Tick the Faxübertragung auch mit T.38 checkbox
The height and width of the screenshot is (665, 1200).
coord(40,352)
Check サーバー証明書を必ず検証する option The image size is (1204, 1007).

****************************************

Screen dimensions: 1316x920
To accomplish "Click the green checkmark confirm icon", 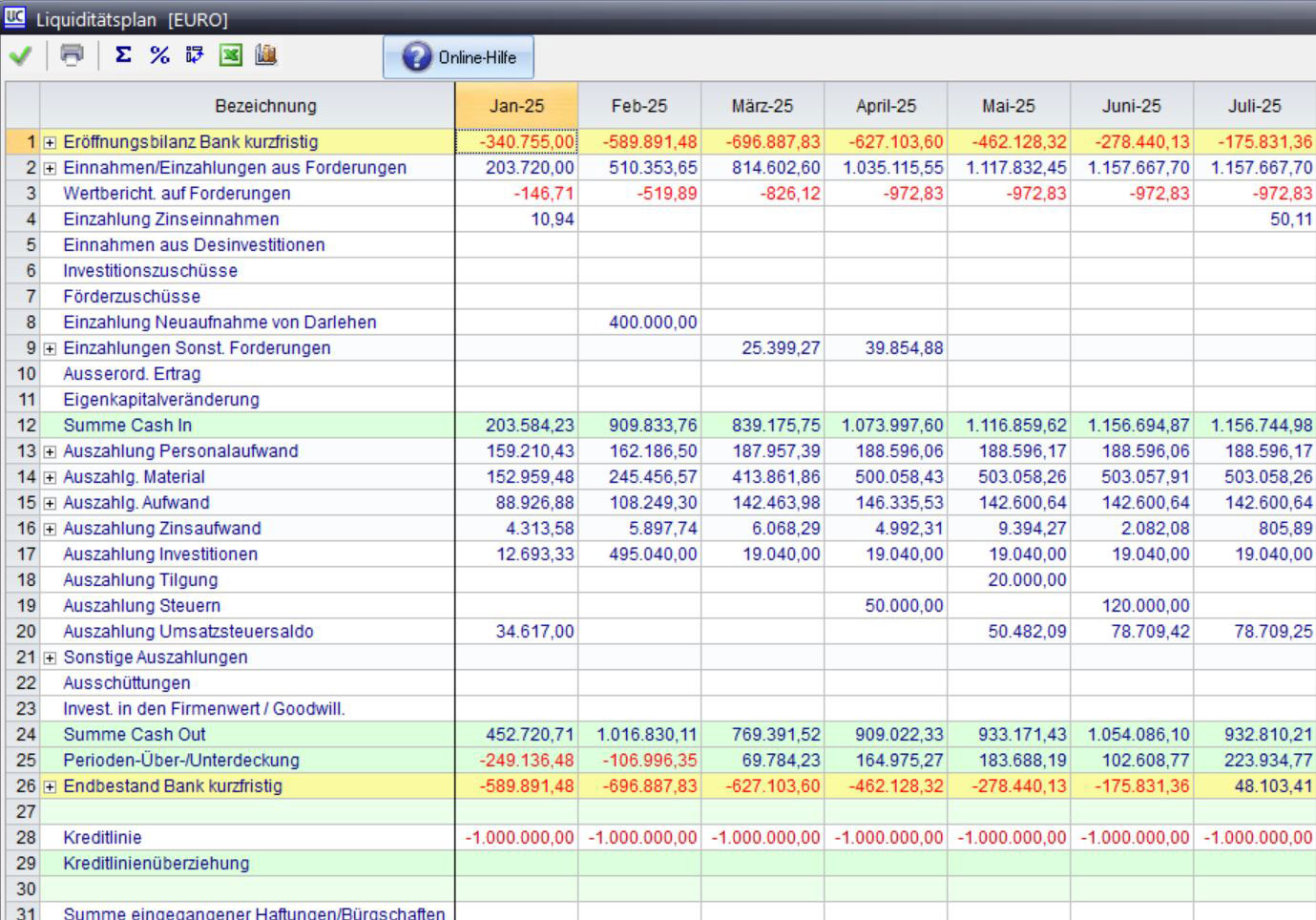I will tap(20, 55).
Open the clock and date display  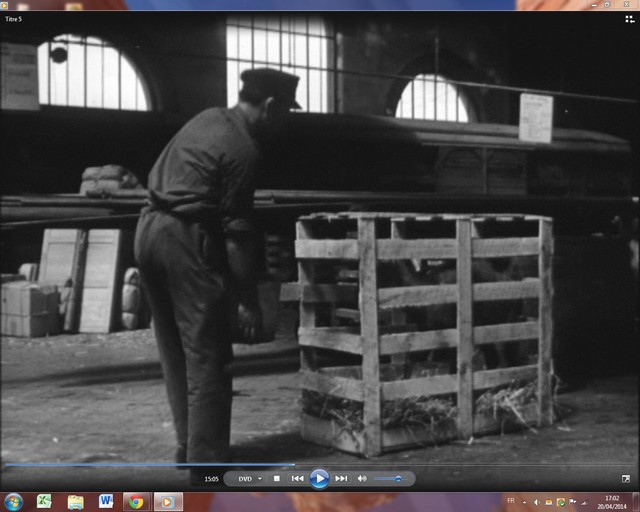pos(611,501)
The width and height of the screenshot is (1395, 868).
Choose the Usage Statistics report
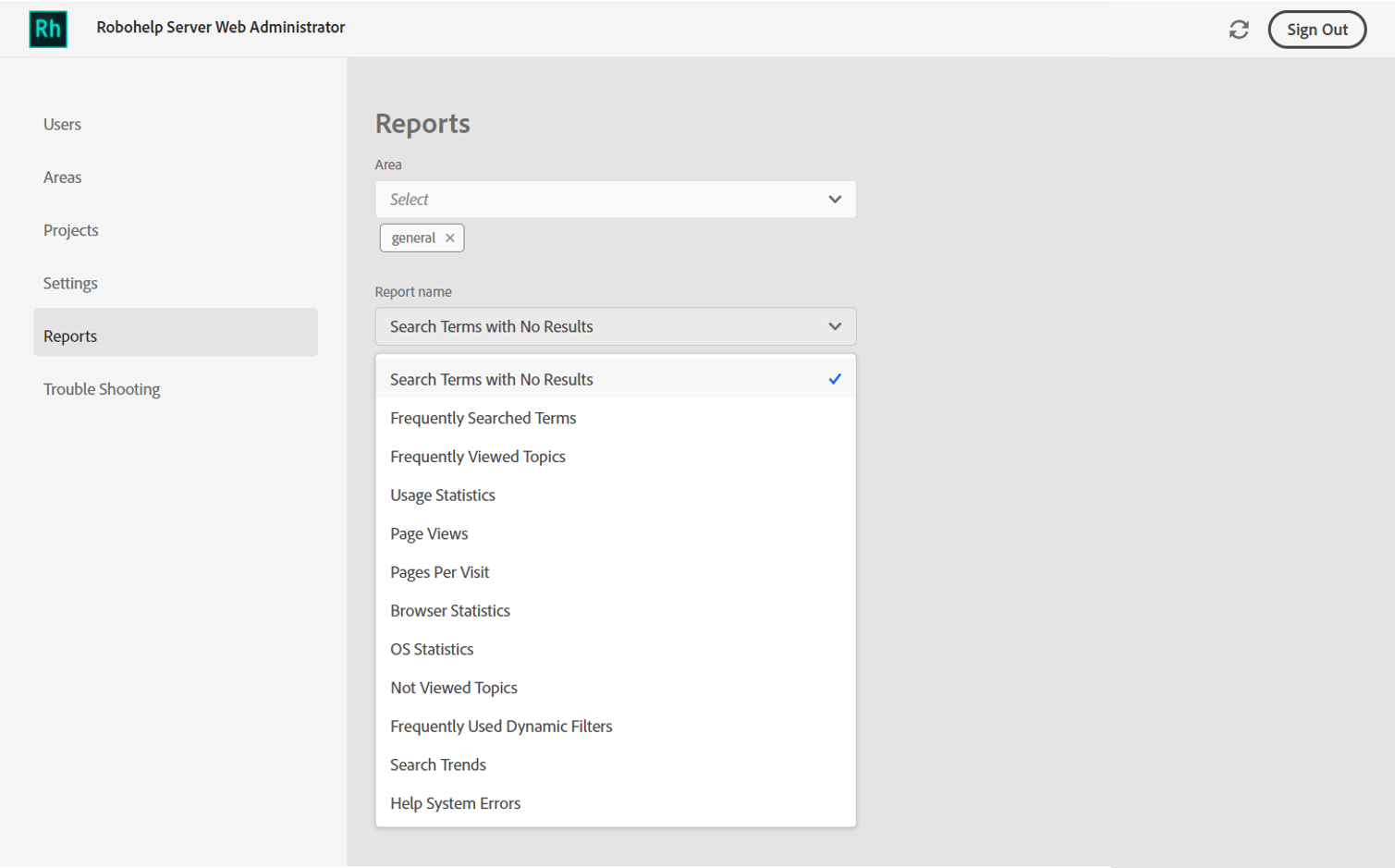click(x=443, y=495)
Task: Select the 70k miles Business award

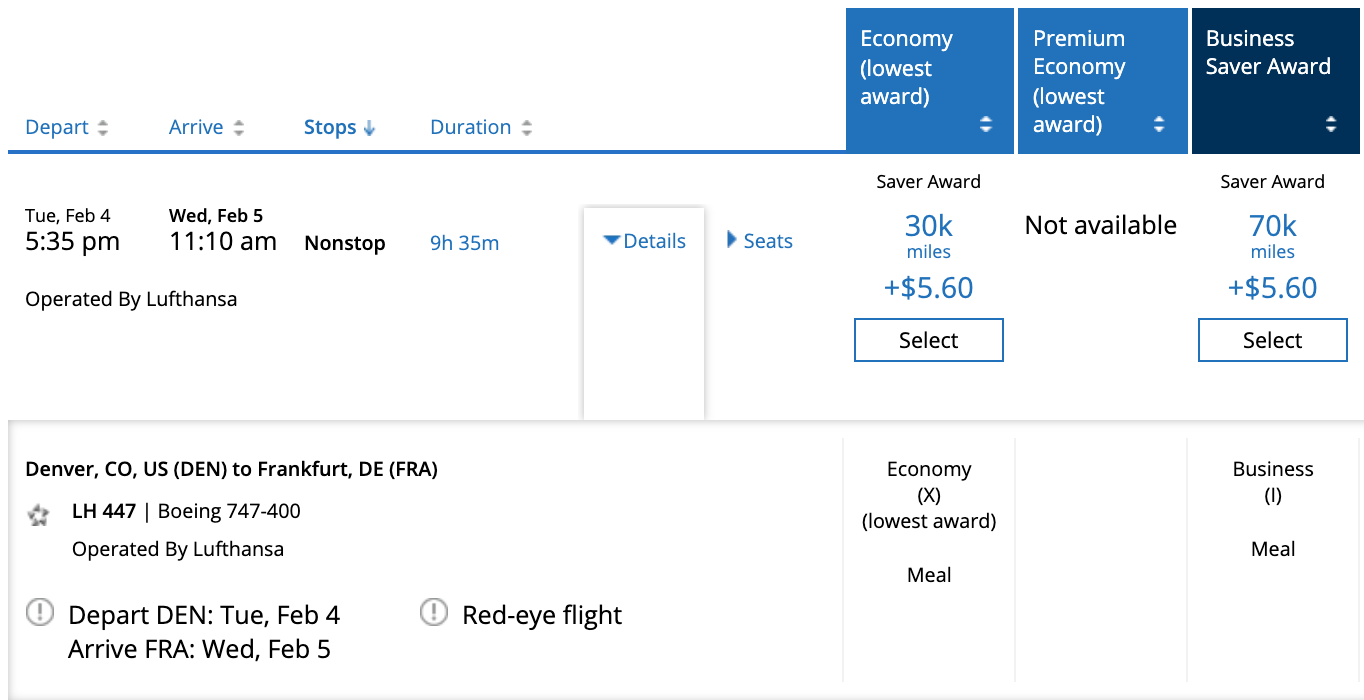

****************************************

__Your assignment__
Go back to the listing above. Copy word for word the lines from the one with "Tick the Faxübertragung" through the one with "Check サーバー証明書を必ず検証する option", and nothing more.

__Expected answer__
Tick the Faxübertragung auch mit T.38 checkbox
The height and width of the screenshot is (665, 1200).
coord(40,352)
Check サーバー証明書を必ず検証する option The image size is (1204, 1007).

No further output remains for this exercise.